### Aim of the task
Copy, word for word, each line of the data below from the first through the line containing "Given: Click the lock all padlock icon", and stop there.

─── Supplied data

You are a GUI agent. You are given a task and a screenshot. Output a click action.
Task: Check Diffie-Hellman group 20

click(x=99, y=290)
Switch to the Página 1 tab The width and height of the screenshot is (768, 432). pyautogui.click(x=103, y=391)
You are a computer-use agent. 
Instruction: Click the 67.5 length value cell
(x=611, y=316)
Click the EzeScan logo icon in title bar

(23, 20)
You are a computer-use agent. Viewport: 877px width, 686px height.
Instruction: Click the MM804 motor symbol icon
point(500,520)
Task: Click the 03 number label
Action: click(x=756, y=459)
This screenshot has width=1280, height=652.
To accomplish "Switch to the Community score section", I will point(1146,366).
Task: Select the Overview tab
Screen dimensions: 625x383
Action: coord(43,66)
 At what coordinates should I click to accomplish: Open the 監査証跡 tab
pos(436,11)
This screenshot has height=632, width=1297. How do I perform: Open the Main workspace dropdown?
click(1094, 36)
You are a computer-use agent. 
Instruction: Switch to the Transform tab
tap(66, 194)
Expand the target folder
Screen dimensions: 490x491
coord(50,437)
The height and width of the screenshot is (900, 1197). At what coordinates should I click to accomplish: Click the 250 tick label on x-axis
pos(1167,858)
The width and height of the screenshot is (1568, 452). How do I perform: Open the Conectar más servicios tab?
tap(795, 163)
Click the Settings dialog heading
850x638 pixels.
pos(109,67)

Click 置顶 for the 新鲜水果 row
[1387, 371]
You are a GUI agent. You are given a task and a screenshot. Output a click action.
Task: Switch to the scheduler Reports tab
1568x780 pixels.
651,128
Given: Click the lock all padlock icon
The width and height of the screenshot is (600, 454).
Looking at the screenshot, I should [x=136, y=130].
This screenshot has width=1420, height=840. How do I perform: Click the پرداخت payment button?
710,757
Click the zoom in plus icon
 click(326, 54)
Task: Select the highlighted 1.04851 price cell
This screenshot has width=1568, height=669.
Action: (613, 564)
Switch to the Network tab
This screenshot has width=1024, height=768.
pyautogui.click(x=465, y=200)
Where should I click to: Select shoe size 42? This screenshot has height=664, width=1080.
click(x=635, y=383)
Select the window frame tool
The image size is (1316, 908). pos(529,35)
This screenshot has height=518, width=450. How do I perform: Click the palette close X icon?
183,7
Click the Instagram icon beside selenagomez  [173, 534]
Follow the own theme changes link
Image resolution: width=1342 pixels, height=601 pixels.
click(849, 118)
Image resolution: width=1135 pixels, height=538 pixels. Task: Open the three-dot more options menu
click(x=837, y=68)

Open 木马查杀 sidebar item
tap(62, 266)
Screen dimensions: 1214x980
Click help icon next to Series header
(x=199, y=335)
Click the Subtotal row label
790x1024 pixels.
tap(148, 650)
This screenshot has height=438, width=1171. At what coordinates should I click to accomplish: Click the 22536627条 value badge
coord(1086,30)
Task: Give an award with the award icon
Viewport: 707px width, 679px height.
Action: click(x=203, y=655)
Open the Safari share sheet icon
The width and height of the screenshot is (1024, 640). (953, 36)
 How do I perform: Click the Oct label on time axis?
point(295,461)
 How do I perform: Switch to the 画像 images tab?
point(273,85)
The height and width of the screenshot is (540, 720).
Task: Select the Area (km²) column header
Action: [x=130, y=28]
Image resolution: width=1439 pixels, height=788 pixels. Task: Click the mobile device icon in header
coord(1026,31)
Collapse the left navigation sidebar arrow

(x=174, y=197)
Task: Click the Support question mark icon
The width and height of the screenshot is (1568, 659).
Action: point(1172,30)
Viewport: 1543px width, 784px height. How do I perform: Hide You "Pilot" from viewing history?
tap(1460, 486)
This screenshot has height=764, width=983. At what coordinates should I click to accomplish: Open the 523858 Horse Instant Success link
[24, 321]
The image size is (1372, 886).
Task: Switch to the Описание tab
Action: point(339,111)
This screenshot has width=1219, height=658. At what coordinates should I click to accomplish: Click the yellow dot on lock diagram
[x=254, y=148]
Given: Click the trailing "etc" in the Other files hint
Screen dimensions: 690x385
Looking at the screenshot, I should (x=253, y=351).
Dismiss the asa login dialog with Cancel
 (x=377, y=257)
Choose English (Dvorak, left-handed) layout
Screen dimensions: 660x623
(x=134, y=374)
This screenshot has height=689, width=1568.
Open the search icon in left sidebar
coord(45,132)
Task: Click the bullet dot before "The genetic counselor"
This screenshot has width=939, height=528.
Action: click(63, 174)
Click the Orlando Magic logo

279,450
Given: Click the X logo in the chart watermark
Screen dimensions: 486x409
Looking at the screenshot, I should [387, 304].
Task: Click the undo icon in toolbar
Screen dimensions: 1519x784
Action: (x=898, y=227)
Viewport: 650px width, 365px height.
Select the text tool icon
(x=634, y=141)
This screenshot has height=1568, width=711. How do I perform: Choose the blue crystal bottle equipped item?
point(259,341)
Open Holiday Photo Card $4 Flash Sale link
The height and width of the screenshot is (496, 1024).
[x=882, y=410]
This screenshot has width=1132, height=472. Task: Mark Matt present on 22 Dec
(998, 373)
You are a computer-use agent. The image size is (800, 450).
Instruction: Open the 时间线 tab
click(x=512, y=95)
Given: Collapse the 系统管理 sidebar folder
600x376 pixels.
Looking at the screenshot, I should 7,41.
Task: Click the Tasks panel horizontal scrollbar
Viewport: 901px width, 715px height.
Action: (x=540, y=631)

──────

### Written answer
You are a GUI agent. You are given a task and a screenshot. Output a click action.
Task: Check Diffie-Hellman group 20

click(x=99, y=290)
Switch to the Página 1 tab The width and height of the screenshot is (768, 432). pyautogui.click(x=103, y=391)
You are a computer-use agent. 
Instruction: Click the 67.5 length value cell
(x=611, y=316)
Click the EzeScan logo icon in title bar

(23, 20)
You are a computer-use agent. Viewport: 877px width, 686px height.
Instruction: Click the MM804 motor symbol icon
point(500,520)
Task: Click the 03 number label
Action: click(x=756, y=459)
This screenshot has width=1280, height=652.
To accomplish "Switch to the Community score section", I will point(1146,366).
Task: Select the Overview tab
Screen dimensions: 625x383
Action: coord(43,66)
 At what coordinates should I click to accomplish: Open the 監査証跡 tab
pos(436,11)
This screenshot has height=632, width=1297. How do I perform: Open the Main workspace dropdown?
click(1094, 36)
You are a computer-use agent. 
Instruction: Switch to the Transform tab
tap(66, 194)
Expand the target folder
Screen dimensions: 490x491
coord(50,437)
The height and width of the screenshot is (900, 1197). At what coordinates should I click to accomplish: Click the 250 tick label on x-axis
pos(1167,858)
The width and height of the screenshot is (1568, 452). How do I perform: Open the Conectar más servicios tab?
tap(795, 163)
Click the Settings dialog heading
850x638 pixels.
pos(109,67)

Click 置顶 for the 新鲜水果 row
[1387, 371]
You are a GUI agent. You are given a task and a screenshot. Output a click action.
Task: Switch to the scheduler Reports tab
1568x780 pixels.
651,128
Given: Click the lock all padlock icon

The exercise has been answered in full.